Por Gustavo Zimmermann, professor doutor em Economia do Setor Público, consultor da LEXNET Consultoria.
Será possível uma reforma fiscal?
O projeto de lei 529/2020 apresentado pelo governo do Estado de São Paulo à Assembleia Legislativa autorizava a fazenda estadual a diminuir os benefícios fiscais relativos aos itens da cesta básica entendendo por benefício fiscal alíquotas abaixo do padrão geral do Estado que é de 18%.
O mesmo projeto autorizava a Secretaria da Fazenda a devolver, para as famílias de baixa renda, o imposto a mais arrecadado com a diminuição ou eliminação dos benefícios.
Os setores pecuaristas e produtores agrícolas ameaçaram realizar, em protesto contra o projeto de lei, um tratoraço diante do que o governo paulista retirou essa parte do projeto relativa à cesta básica.
Essa démarche paulista reproduziu outra realizada pelo governo federal que também apresentou em julho de 2020, no seu primeiro bloco de medidas para a reforma tributária encaminhada ao Congresso Nacional, proposta semelhante com mesmo teor e espírito.
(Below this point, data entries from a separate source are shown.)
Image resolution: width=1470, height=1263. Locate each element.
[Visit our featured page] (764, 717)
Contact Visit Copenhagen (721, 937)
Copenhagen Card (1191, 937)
O executivo federal também retirou sua proposta após resistências parlamentares, com a promessa do ministro Paulo Guedes de reapresentá-la na segunda rodada de propostas federais.
Tais propostas derivaram de amplo consenso entre os economistas de ser este um bom passo no sentido da reforma fiscal pretendida pois atenderia as principais metas aspiradas para uma nova era para a tributação e gastos públicos.
Diminuiria a elevadíssima regressividade do sistema tributário atual (que onera 54% da renda dos contribuintes com ganhos de até 2 salários mínimo por mês e 16% daqueles com rendimentos mensais acima 30 salários mínimo) porque a desoneração da cesta básica abrange a carne, derivados do leite e legumes mais sofisticados raramente presentes na dieta dos detentores de baixa renda. Não sem razão, estudos do IPEA e da FVG indicam que a isenções fiscais da cesta básica beneficiam mais os mais ricos e não os mais pobres;
Diminuiria também os gastos públicos paulistas, uma vez que incentivos fiscais são classificados como gastos em toda literatura internacional. A soma de todos os incentivos fiscais do ICMS no atual orçamento paulista é de 150 bilhões de reais e, juntas, as renúncias fiscais da cesta básica totalizam (R$43bilhões) compondo o maior gasto orçamentário anual paulista enquanto a educação e saúde absorvem respectivamente 32 e 24bilhões.Diminuição importante também teria as finanças federais, pois suas isenções nos itens da cesta básica e defensivos agrícolas no orçamento de 2019 representaram 19,7 bilhões de reais, tanto quanto o despendido na bolsa família;
Assim sendo, essas propostas fiscais dos governos federal e estadual paulista, contemplavam duas das metas mais destacadas pelos economistas, empresários e pela sociedade em geral, no sentido de diminuir os gastos públicos e aumentar a justiça tributária. Ao autorizar seus respectivos órgãos fazendários a devolverem, em espécie, aos detentores das menores rendas os montantes dos impostos majorados, as propostas inovavam ao implantar o que na literatura econômica se denomina de imposto de renda negativo, recomendada como a melhor forma de focar benefícios nos cidadãos de fato mais necessitados.
Não somente os segmentos ligados aos produtos da cesta básica tem resistido a diminuições em seus benefícios fiscais e/ou aumentos de suas tributações. Resistência semelhante também partiram da indústria e comércio automobilístico, setores que, segundo declaração recente do Secretário da Fazenda Paulista Henrique Meirelles, por mais de 30 anos foram contemplados com descontos na alíquota padrão do Estado.
No mesmo sentido contrário à diminuição dos gastos tributários, a edição de 28/01/2021 do jornal O Estado de São Paulo estampou em manchete “governo avalia corte no imposto do diesel para atender caminhoneiros”. Tal matéria informava também que essa base de apoio ao presidente Bolsonaro ameaçava nova paralização do setor em favor de sua reivindicação. A mesma matéria informa ter havido R$0,09 de aumento médio do diesel na semana anterior e que cada centavo de redução do PIS/Cofins representa redução de R$800 milhões na arrecadação.
Sem dúvida Tancredo Neves continua atual! Perguntado, na década de 80 do século passado, quando de sua campanha à presidência da república, se apresentaria um projeto de reforma tributária o candidato negou veementemente justificando: “todos, com quem converso, só propõem reformar o bolso dos outros”.
Cabe, portanto, a pergunta será possível realizar, após três décadas de debate, uma reforma fiscal que diminua gastos e aumente a justiça tributária?